OO Newsletter Down Day as Legislative Session Ends

For various reasons, there won't be a regular format Oakland Observer newsletter this week. For a run down of what happened at the City Council meeting last week and at Rules committee Thursday, please take a look at the PDFs of live reporting linked above, which will tell the story in broad strokes.

This Tuesday, the Council will have the last committee meetings of the legislative session, thereafter on Thursday there will be one more Rules Committee meeting to schedule legislation past the break and no meetings until September.

OO will be focusing on other issues during the break, the many also newsworthy things happening in our city that special focus on Council meetings obviates for this lone reporter/editor/publisher. OO will be busy for most of the Summer, so stay tuned.

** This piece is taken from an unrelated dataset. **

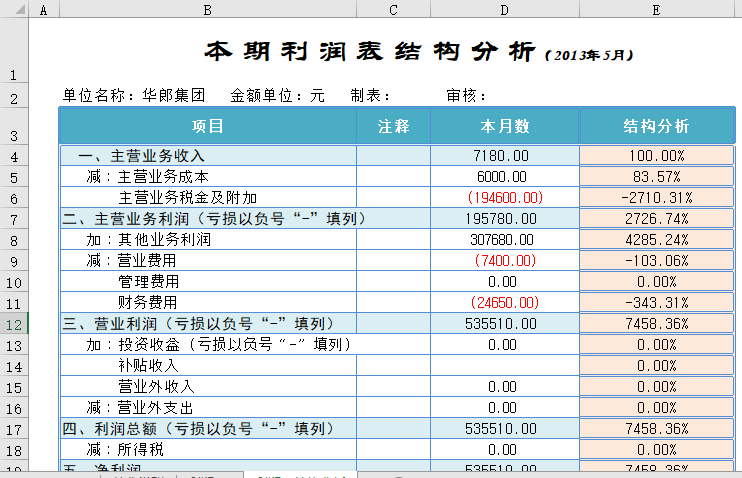Select row 12 header
This screenshot has height=478, width=742.
coord(14,324)
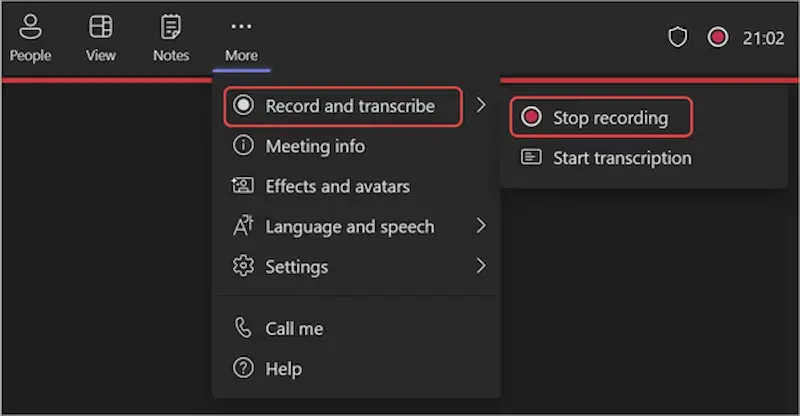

This week will be a light week for committees.

The Finance and Public Works/Transportation Committees have been cancelled and Life Enrichment and Public Safety committees have been rescheduled to take up their time slots earlier in the day.

At Life Enrichment, the committee will take up the renewal of the Shelter Crisis Ordinance, which will see the ordinance through an entire decade by the renewal's end. Many readers may recognize the ordinance from its mention in the Thao indictment, but the ordinance has actually been renewed every two years since 2017 and has been the foundational legal basis for many of the interventions that have become common place in Oakland, including 'community cabins' and 'Safe Parking Sites'. The ordinance taps a state-level legal process in which "emergency" type powers are afforded to the City to enact interventions that might not be necessarily allowed under the law, otherwise.

At Public Safety, CM Charlene Wang's request for a report on the OPD's ALPR data sharing policy will be heard; Wang has also asked for a report from OakDOT about their $1.4 MM sideshow mitigation efforts, which will be oral only. OPD will also present its biannual staffing report.

At Community and Economic Development, a rare instance of competitive bids for a Surplus Lands Act offering reflects in a report—the City is ultimately proposing giving an Exclusive Negotiating Agreement [ENA] to Unity Council to develop several long-vacant city-owned parcels at 35th and Foothill, over another developer. The committee will also receive a code enforcement report from Planning and Building.